Extracted data entries:
-------
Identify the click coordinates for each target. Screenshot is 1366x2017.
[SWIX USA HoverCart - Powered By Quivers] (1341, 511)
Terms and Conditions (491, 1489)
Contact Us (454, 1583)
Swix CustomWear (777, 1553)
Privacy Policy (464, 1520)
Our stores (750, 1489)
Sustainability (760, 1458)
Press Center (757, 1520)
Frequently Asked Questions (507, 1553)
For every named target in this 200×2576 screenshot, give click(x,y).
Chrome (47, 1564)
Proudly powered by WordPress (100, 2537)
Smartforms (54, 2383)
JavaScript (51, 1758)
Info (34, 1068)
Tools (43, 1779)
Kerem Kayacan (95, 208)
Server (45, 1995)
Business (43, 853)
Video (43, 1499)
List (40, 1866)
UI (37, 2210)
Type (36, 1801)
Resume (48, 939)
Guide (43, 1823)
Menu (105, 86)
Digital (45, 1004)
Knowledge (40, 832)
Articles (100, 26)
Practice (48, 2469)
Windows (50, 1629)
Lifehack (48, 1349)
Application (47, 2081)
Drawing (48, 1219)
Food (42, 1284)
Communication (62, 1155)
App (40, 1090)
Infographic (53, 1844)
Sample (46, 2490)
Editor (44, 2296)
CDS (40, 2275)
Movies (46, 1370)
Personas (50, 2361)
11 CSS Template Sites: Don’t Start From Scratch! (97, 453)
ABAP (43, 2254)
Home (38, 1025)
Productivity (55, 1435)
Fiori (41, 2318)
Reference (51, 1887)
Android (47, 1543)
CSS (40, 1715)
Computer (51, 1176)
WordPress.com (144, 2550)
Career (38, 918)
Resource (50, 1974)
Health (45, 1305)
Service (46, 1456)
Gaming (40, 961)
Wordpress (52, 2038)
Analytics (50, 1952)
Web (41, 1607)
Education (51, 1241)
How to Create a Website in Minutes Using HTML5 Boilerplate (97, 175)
-------
Only the lines from the one with "ABAP (43, 2254)" through the final line above belong in the answer, each retyped exactly.

ABAP (43, 2254)
Home (38, 1025)
Productivity (55, 1435)
Fiori (41, 2318)
Reference (51, 1887)
Android (47, 1543)
CSS (40, 1715)
Computer (51, 1176)
WordPress.com (144, 2550)
Career (38, 918)
Resource (50, 1974)
Health (45, 1305)
Service (46, 1456)
Gaming (40, 961)
Wordpress (52, 2038)
Analytics (50, 1952)
Web (41, 1607)
Education (51, 1241)
How to Create a Website in Minutes Using HTML5 Boilerplate (97, 175)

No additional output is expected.